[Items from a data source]
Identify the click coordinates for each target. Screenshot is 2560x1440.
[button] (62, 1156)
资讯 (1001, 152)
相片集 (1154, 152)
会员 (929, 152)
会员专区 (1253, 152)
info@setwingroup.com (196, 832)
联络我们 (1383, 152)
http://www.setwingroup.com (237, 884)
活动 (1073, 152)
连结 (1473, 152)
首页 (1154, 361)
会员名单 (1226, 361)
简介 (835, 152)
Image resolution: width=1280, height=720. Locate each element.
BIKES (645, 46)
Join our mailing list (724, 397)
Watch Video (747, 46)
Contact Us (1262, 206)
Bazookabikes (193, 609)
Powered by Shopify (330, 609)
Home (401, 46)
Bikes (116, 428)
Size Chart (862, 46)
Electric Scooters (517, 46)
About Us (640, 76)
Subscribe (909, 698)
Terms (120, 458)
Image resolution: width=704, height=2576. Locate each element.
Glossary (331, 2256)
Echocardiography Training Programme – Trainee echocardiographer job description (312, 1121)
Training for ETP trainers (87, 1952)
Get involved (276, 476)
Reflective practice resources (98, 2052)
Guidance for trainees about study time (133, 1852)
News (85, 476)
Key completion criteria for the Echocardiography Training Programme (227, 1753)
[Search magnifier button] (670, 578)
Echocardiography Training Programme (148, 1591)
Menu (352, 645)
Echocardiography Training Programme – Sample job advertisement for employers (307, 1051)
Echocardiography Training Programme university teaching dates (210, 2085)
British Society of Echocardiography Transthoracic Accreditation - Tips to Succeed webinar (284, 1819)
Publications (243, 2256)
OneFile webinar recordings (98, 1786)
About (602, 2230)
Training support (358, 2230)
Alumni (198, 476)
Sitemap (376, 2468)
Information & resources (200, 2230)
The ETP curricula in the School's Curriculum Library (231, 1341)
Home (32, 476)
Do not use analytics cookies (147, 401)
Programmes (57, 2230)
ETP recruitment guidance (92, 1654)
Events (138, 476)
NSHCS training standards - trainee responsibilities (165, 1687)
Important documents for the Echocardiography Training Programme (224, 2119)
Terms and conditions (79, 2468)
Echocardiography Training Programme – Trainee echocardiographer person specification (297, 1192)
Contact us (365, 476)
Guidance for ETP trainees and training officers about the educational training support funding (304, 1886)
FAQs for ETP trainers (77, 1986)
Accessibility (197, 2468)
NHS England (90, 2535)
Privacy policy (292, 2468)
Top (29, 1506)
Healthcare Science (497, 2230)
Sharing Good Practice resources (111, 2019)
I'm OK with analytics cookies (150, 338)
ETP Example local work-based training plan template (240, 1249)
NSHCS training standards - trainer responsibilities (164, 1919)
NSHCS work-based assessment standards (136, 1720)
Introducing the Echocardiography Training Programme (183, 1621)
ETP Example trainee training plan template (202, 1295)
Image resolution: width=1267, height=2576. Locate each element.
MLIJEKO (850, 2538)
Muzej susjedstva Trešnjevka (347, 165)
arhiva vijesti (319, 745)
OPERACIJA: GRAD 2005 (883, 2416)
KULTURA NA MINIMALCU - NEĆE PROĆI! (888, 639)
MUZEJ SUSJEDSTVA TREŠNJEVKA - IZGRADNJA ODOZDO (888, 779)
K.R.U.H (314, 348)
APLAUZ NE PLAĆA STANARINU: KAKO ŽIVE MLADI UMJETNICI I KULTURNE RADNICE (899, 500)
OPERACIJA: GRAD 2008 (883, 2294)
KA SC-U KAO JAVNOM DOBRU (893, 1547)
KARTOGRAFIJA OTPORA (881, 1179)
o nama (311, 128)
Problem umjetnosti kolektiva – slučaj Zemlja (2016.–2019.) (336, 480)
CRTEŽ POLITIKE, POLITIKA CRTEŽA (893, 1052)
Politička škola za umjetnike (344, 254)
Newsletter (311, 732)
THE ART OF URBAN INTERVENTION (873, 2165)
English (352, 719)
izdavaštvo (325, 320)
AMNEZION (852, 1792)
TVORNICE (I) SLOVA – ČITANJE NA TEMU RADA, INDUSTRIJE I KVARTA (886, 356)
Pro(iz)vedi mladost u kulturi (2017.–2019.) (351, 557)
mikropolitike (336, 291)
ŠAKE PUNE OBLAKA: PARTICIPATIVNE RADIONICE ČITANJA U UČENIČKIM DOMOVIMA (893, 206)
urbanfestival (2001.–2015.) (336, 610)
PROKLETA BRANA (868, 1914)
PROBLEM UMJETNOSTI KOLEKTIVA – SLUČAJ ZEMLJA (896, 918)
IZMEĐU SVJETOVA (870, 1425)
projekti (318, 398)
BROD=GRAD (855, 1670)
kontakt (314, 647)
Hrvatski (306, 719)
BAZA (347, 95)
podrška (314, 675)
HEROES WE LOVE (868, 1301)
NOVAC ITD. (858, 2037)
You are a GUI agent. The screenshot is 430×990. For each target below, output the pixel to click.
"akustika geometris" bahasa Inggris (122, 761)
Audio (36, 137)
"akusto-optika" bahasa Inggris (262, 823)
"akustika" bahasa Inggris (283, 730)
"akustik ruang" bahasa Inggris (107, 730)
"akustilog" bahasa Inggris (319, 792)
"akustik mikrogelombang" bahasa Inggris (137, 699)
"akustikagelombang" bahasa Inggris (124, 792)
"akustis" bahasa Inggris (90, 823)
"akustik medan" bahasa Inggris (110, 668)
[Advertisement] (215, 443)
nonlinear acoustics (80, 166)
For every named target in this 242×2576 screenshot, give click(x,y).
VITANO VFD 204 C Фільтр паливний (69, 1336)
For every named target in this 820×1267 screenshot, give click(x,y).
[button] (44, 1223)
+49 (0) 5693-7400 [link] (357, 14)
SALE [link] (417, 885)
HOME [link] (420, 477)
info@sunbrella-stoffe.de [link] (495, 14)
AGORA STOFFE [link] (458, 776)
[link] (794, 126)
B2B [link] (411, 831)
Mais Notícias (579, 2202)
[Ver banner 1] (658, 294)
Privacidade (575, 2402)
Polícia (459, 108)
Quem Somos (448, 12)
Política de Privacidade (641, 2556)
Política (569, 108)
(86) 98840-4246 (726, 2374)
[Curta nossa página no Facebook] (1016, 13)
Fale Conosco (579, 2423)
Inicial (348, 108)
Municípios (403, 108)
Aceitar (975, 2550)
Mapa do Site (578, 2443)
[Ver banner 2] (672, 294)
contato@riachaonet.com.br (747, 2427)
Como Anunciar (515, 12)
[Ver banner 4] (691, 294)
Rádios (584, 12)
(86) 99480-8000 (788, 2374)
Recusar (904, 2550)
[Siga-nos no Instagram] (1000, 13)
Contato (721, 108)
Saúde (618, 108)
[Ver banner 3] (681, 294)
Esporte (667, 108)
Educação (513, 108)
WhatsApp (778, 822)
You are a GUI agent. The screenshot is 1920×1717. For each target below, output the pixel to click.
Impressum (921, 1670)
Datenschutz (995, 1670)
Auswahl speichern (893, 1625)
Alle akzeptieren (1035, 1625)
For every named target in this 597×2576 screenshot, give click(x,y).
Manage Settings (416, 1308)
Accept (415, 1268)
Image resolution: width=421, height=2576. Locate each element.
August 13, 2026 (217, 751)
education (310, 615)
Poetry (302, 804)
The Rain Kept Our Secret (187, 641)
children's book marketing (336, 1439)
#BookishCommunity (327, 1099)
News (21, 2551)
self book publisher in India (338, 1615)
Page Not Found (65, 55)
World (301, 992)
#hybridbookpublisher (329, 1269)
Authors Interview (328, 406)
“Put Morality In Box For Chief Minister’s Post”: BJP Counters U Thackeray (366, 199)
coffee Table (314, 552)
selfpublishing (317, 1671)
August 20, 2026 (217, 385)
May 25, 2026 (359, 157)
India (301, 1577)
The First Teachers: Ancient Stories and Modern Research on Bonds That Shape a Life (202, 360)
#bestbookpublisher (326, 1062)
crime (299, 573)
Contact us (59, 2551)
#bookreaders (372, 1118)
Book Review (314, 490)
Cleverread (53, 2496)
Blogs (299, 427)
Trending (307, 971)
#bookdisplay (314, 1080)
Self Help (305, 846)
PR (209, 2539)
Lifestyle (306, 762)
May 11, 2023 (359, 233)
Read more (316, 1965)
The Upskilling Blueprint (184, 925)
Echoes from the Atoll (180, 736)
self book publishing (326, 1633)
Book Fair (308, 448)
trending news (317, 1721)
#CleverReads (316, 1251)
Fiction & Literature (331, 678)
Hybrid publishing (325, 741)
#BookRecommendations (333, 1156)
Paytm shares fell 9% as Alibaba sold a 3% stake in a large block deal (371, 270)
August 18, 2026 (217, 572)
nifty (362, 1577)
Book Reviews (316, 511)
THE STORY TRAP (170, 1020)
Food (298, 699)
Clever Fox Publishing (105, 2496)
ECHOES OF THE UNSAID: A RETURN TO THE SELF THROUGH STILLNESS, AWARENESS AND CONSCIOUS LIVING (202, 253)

▶ _Exercise objective_
Take the records above and return, word for word, only the lines that fall from the line with "You are a GUI agent. The screenshot is 430×990." to the line with "[Advertisement] (215, 443)", both of them included.

▶ _Reply_
You are a GUI agent. The screenshot is 430×990. For each target below, output the pixel to click.
"akustika geometris" bahasa Inggris (122, 761)
Audio (36, 137)
"akusto-optika" bahasa Inggris (262, 823)
"akustika" bahasa Inggris (283, 730)
"akustik ruang" bahasa Inggris (107, 730)
"akustilog" bahasa Inggris (319, 792)
"akustik mikrogelombang" bahasa Inggris (137, 699)
"akustikagelombang" bahasa Inggris (124, 792)
"akustis" bahasa Inggris (90, 823)
"akustik medan" bahasa Inggris (110, 668)
[Advertisement] (215, 443)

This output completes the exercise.